Vanessa Kosoy comments on MIRI announces new “Death With Dignity” strategy

Vanessa Kosoy 3 Apr 2022 15:19 UTC
50 points
I’m more optimistic than Yudkowsky^[1], and I want to state what I think are the reasons for the different conclusions (I’m going to compare my own reasoning to my understanding of Yudkowsky’s reasoning, and the latter might be flawed), in a nutshell.
- Yudkowsky seems very pessimistic about alignment of anything resembling deep learning, and also believes that deep learning leads to TAI pretty soon. I’m both more optimistic about aligning deep learning and more skeptical of TAI soon.
- Optimism about deep learning: There has been considerable progress in theoretical understanding of deep learning. This understanding is far from complete, but also the problem doesn’t seem intractable. I think that we will have pretty good theory in a decade, more likely than not^[2].
- Skepticism of TAI soon: My own models of AGI include qualitative elements that current systems don’t have. It is possible that the gap will be resolved soon, but also possible that a new “AI winter” will eventually result.

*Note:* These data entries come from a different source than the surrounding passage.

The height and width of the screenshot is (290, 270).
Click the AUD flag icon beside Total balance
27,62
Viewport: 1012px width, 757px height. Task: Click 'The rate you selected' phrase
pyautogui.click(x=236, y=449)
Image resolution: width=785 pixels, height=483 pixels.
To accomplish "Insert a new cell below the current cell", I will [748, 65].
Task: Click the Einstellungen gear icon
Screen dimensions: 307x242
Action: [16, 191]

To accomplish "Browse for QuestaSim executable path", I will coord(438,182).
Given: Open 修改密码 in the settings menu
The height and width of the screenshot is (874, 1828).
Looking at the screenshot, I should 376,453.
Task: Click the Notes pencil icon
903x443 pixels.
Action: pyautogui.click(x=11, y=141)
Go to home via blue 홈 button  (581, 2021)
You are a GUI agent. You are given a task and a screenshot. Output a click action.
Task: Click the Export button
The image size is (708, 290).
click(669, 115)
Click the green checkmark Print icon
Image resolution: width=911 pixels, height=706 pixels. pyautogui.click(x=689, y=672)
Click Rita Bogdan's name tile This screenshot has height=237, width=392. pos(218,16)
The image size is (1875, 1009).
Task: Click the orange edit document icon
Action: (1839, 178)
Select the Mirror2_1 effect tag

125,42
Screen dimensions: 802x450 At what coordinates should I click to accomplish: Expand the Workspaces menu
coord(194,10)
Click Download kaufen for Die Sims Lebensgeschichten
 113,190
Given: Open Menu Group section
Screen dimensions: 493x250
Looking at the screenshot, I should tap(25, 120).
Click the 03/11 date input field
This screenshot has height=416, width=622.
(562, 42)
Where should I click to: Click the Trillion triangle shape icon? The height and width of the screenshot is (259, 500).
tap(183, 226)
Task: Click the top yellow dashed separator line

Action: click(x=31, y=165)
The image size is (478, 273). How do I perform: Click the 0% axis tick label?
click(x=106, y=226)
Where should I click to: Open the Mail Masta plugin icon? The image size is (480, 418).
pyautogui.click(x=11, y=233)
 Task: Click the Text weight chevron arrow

- Yudkowsky seems to believe we are pretty far from a good theory of rational agents. On the other hand, I have a model of how this theory will look like, and a concrete pathway towards constructing it.
- These differences seem to be partly caused by different assumptions regarding which mathematical tools are appropriate. MIRI have been very gung-ho about using logic and causal networks. At the same time they mostly ignored learning theory. These (IMO biased) preconceptions about what the correct theory should look like, combined with failure to make sufficient progress, led to an overly pessimistic view of overall tractability.
- MIRI’s recruiting was almost entirely targeted at the sort of people who would accept their pre-existing methods and assumptions. I suspect this created inertia and groupthink.
To be clear, I am deeply grateful to Yudkowsky in MIRI for the work they did and continue to do, not to mention funding my own work. I am voicing some criticism only because transparency is essential for success, as the OP makes clear.
1. ↩︎
  My rough estimate of the success probability is 30%, but I haven’t invested much effort into calibrating this.
2. ↩︎
  It is possible that doom will come sooner, but it doesn’t seem overwhelmingly likely.
What links here?
- Safety timelines: How long will it take to solve alignment? by Esben Kran (EA Forum; 19 Sep 2022 12:51 UTC; 45 points)
- Safety timelines: How long will it take to solve alignment? by Esben Kran (19 Sep 2022 12:53 UTC; 37 points)
- Eliezer Yudkowsky 3 Apr 2022 20:01 UTC
  35 points
  Parent
  MIRI have been very gung-ho about using logic and causal networks. At the same time they mostly ignored learning theory.
  I’ll remark in passing that I disagree with this characterization of events. We looked under some street lights where the light was better, because we didn’t think that others blundering around in the dark were really being that helpful—including because of the social phenomenon where they blundered around until a bad solution Goodharted past their blurry filters; we wanted to train people up in domains where wrong answers could be recognized as that by the sort of sharp formal criteria that inexperienced thinkers can still accept as criticism.
  That was explicitly the idea at the time.
  - Vanessa Kosoy 4 Apr 2022 8:45 UTC
    19 points
    Parent
    Thanks for responding, Eliezer.
    
    I’m not sure to what extent you mean that (i) your research programme was literally a training exercise for harder challenges ahead vs (ii) your research programme was born of despair: looking under a street light had a better chance of success even though the keys were not especially likely to be there.
    
    If you mean (i), then what made you give up on this plan? From my perspective, the training exercise played its role and perhaps outlived its usefulness, why not move on beyond it?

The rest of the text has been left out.